If the trimming was not satisfactory, we can reset causal
to its initial pristine state by
>>> causal.reset()
Note that doing so resets everything, so even the propensity scores have to be re-estimated again.
Instead of setting an arbitrary value for \(\alpha\), a procedure exists that will estimate the optimal cutoff. Crump, Hotz, Imbens, and Mitnik (2009) show that the asymptotic variance of the efficient estimator for the average treatment effect given that the covariate value \(X\) is in some subset \(\mathbb{S}\) of the covariate space is given by $$\frac{1}{\mathrm{P}(X \in \mathbb{S})} \mathrm{E}\left[ \frac{\sigma_t^2(X)}{p(X)} + \frac{\sigma_c^2(X)}{1-p(X)} \Big| X \in \mathbb{S} \right].$$
Here \(\sigma_t^2\) is the conditional variance function for treated units, and \(\sigma_c^2\) is the conditional variance function for control units.
Letting \(\mathbb{S}\) take the form of \([\alpha, 1-\alpha]\) and choosing \(\alpha\) to minimize the above asymptotic variance results in the optimal cutoff threshold. This optimal cutoff does not have a closed form solution, but can nonetheless be calculated in \(O(N \log{N})\) time.
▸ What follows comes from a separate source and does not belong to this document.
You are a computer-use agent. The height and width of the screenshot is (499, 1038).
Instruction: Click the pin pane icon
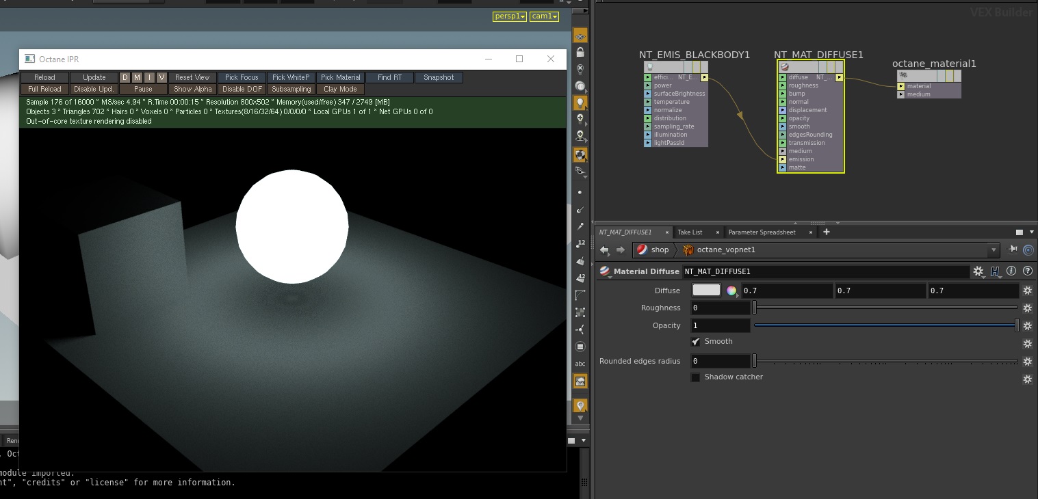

To compute the optimal \(\alpha\) and trim the sample based on it in Causalinference, we simply call trim_s
, like below:
>>> causal.trim_s() >>> causal.cutoff 0.0954928016329 >>> print(causal.summary_stats) Summary Statistics Controls (N_c=371) Treated (N_t=363) Variable Mean S.d. Mean S.d. Raw-diff -------------------------------------------------------------------------------- Y 41.331 29.608 66.067 28.108 24.736 Controls (N_c=371) Treated (N_t=363) Variable Mean S.d. Mean S.d. Nor-diff -------------------------------------------------------------------------------- X0 3.709 2.872 4.658 2.522 0.351 X1 3.407 2.784 4.661 2.517 0.472
As the above show, the optimal cutoff was determined to be around 0.0955. Note that it is not necessary to call trim
after trim_s
was called as the trimming occurs automatically as part of trim_s
.
Since causal
still behaves like a regular CausalModel
instance after trimming, it is possible at this point to run any treatment effect estimation procedures that are available, including est_via_ols
and est_via_matching
. It is important to note, however, that the estimand is now the average treatment effect restricted to a subpopulation: $$\mathrm{E}[Y(1)-Y(0) | \alpha < p(X) < 1-\alpha].$$
Again, this is because when covariate imbalance is an issue, estimates of the unconditional average treatment effect \(\mathrm{E}[Y(1)-Y(0)]\) are inherently much less credible.
References
Crump, R., Hotz, V. J., Imbens, G., & Mitnik, O. (2009). Dealing with limited overlap in estimation of average treatment effects. Biometrika, 96, 187-199.